Autophagy is the intracellular process of degradation of a wide range of cytoplasmic components. Although it was initially believed that autophagy occurs randomly inside the cell, during the last years there is growing evidence that sequestration and degradation of cytoplasmic material by autophagy can be selective. Selective autophagy refers to the targeting and degradation of specific substrates such as organelles, bacteria or protein aggregates (referred as 'cargos'). The specific targeting of those cytoplasmic components requires the presence of selective receptors able to bind the cargos and transfer them to the autophagosome. One common feature of these receptors is their ability to interact with Atg8-family proteins, the best-studied proteins of the core autophagy machinery anchored in the autophagosomal membrane.

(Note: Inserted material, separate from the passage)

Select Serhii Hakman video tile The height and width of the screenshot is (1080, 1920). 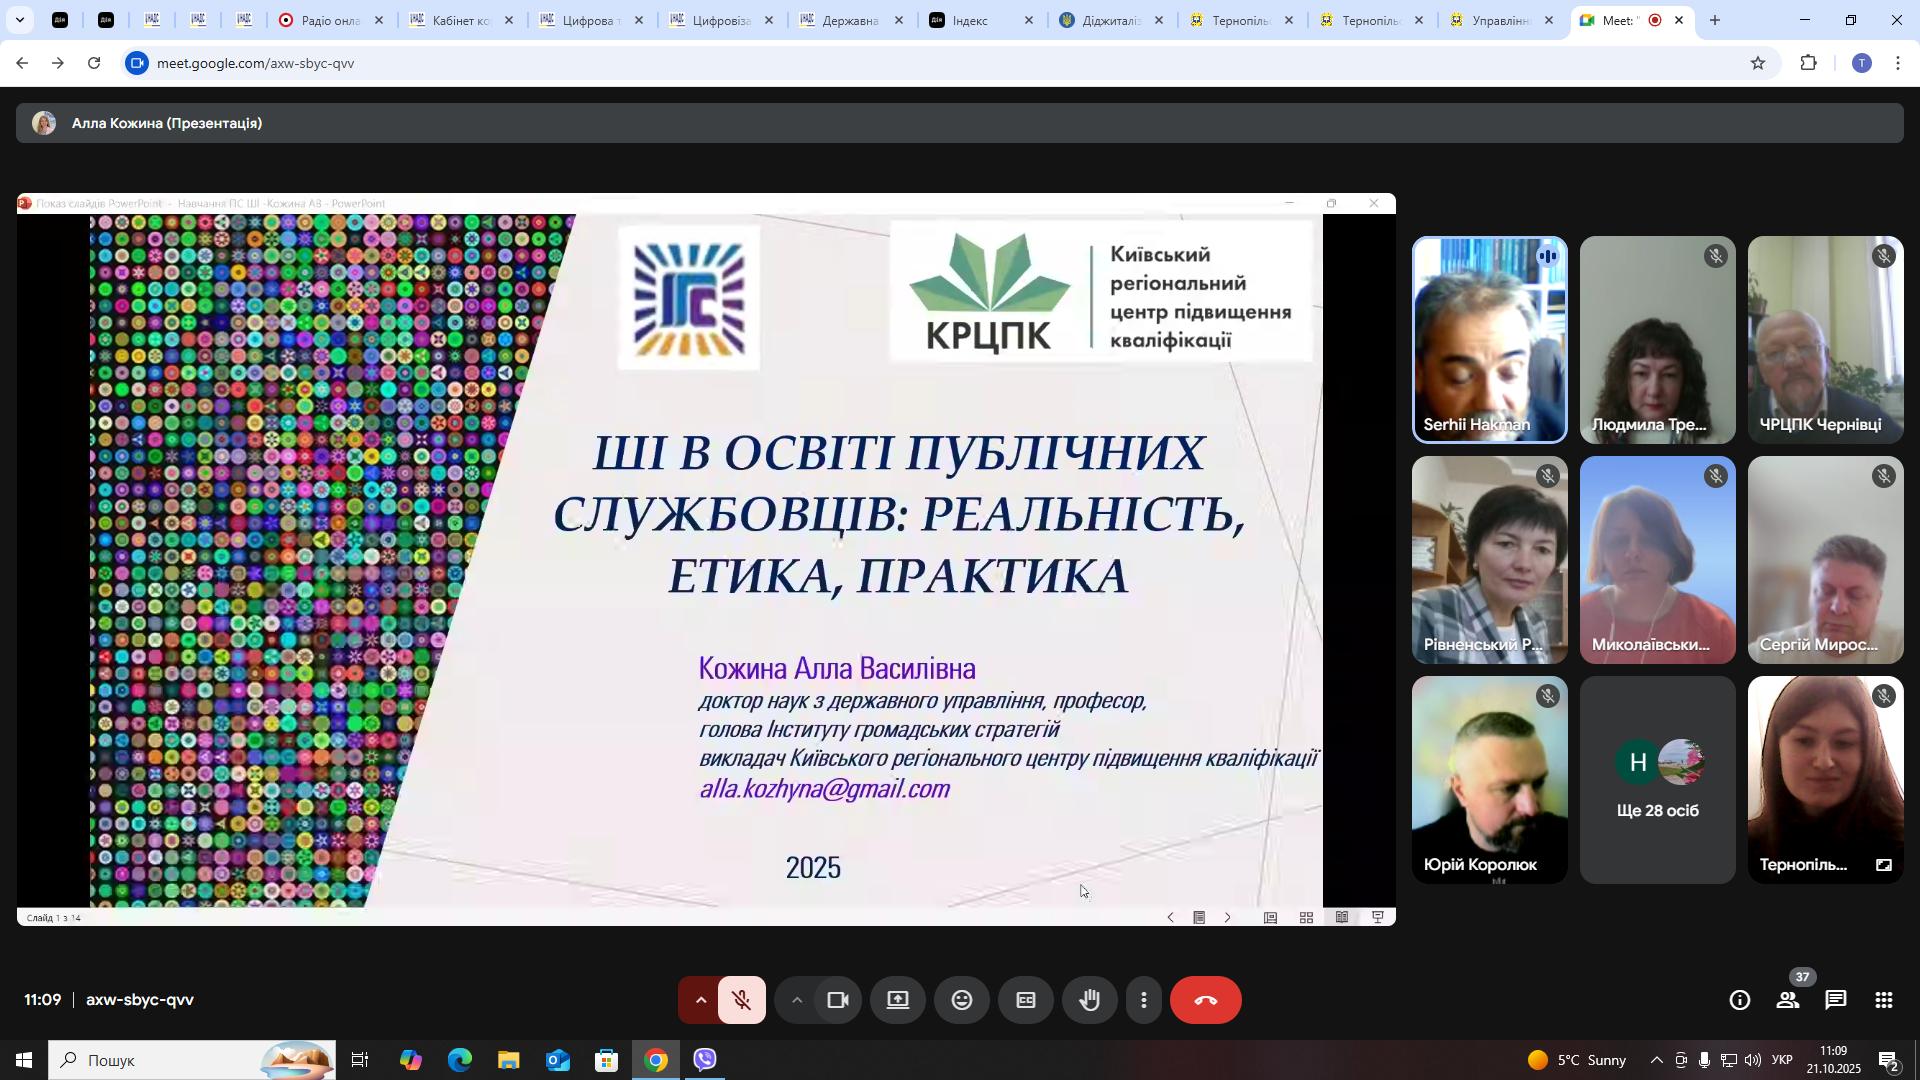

Additionally to selective autophagy receptors, it has been shown that Atg8-family proteins can interact with a variety of proteins required for the progression of the autophagic process, vesicular transport, or proteins which are themselves subject to autophagic degradation. All these Atg8-family interacting proteins contain a short linear sequence called LIR (LC3-interacting region) motif which mediates their interaction with Atg8-family proteins. These proteins are referred as LIRCPs (LIR motif-containing proteins).

Even though a lot of effort has been put into the identification of new Atg8-family-interacting proteins, a number of them remain to be discovered. The iLIR database provides to the scientific community the list of the proteins encoded by the genome of different model organisms which have at least one putative functional LIR motif. This database is combined with the iLIR server, an easy bioinformatics tools aiming to help researchers for assessing whether a specific protein of interest has a potential functional LIR motif based solely on its amino acid sequence.